Sitting here and writing this now that it's all over, I can't help but wonder why I did it. I'm unable to give much of a reason other than having been overtaken by a sense of urgency and clarity (aka obsession). It just felt like this is The Work that had to get done. A quote comes to mind--the original author of which I cannot remember nor can I find online--"Write only what needs to be written. Write only what needs to be read." And that's exactly how I felt when visions of THE SOLAR GRID made their way to my head. It just felt like the thing that needed saying for me. Of course, the things we want to say shift and change over time. What I wanted to say 10 years ago did not remain absolutely constant throughout the years of working on THE SOLAR GRID, and the work was able to accommodate that in many ways (even if the ending was more or less fixed in my mind), and THE SOLAR GRID morphed and grew with me over the years.
Would I have done it still had I known it would suck a full 10 years of my life? Hell no! Do I regret having done it now that it's finished? I don't think so.
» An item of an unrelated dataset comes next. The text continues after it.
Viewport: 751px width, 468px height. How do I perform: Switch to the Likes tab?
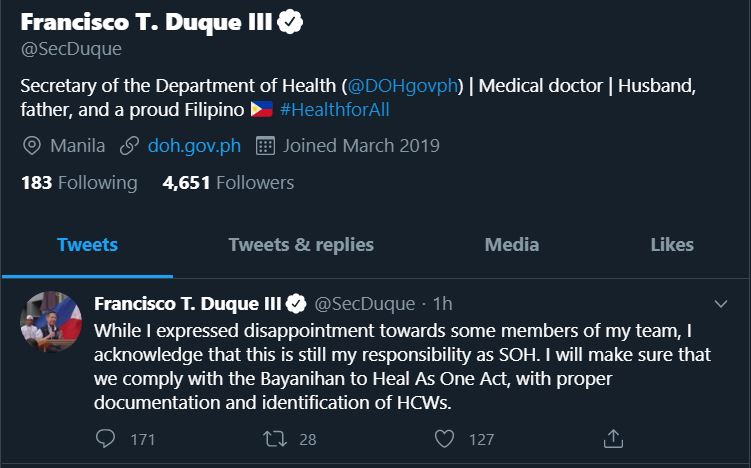coord(671,244)
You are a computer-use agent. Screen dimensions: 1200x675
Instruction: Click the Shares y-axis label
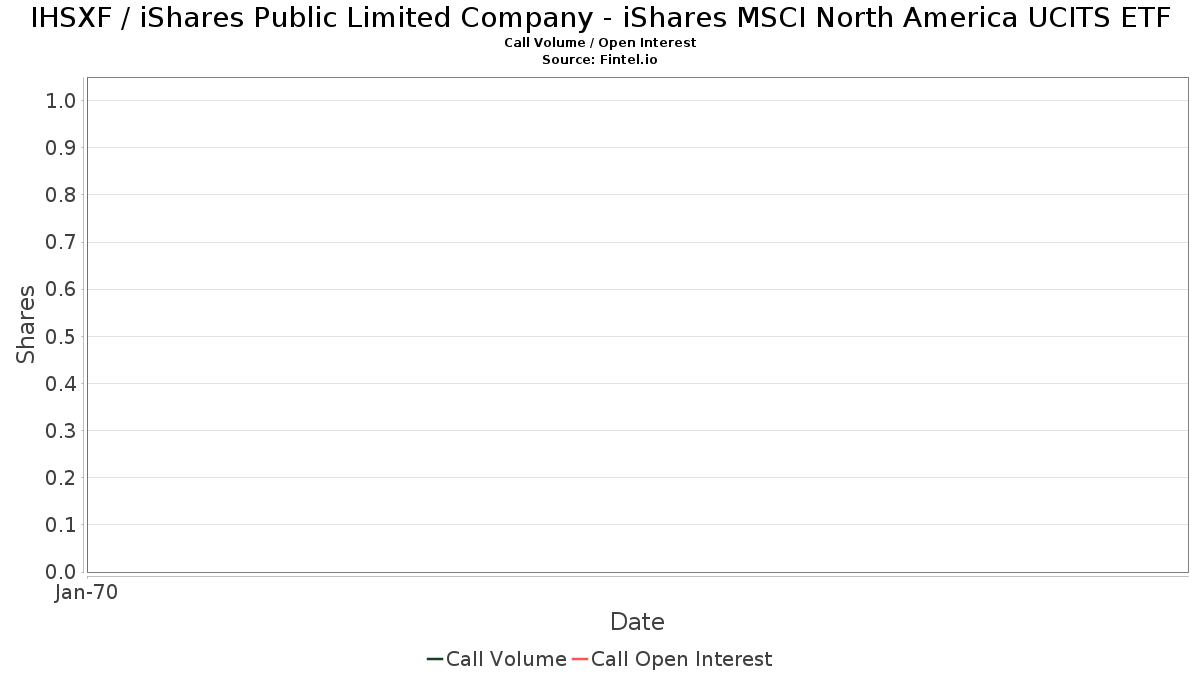[x=26, y=324]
After having read the entire thing front to back a handful of times now, I can finally say that I am proud of it. It's actually very good (a sentiment I rarely feel for any project once complete)!
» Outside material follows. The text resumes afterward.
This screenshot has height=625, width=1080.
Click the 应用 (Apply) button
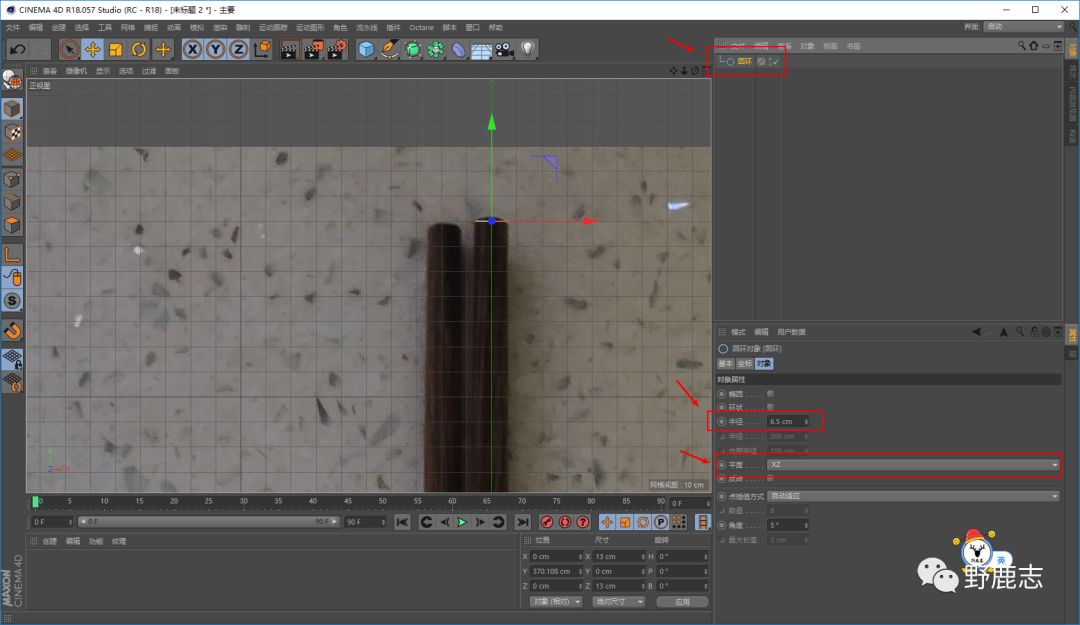coord(682,602)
Sure, the work has been getting a fair degree of praise and compliments since I started putting it out, but the hole I found myself in was way too deep for any sane person not to question themselves. And you have to understand; while arguably something of a critical success, THE SOLAR GRID has thus far been for me, quite frankly, a financial failure. How could it not be? Pouring 10 years of your life into a graphic novel just doesn't make financial sense any way you play it out. In fact, any project with a 10-year production timeline will seldom make any financial sense. Even hollywood blockbusters that anticipate a return in the multiple millions typically have a production timeline of only 6-24 months. What on Earth was I thinking?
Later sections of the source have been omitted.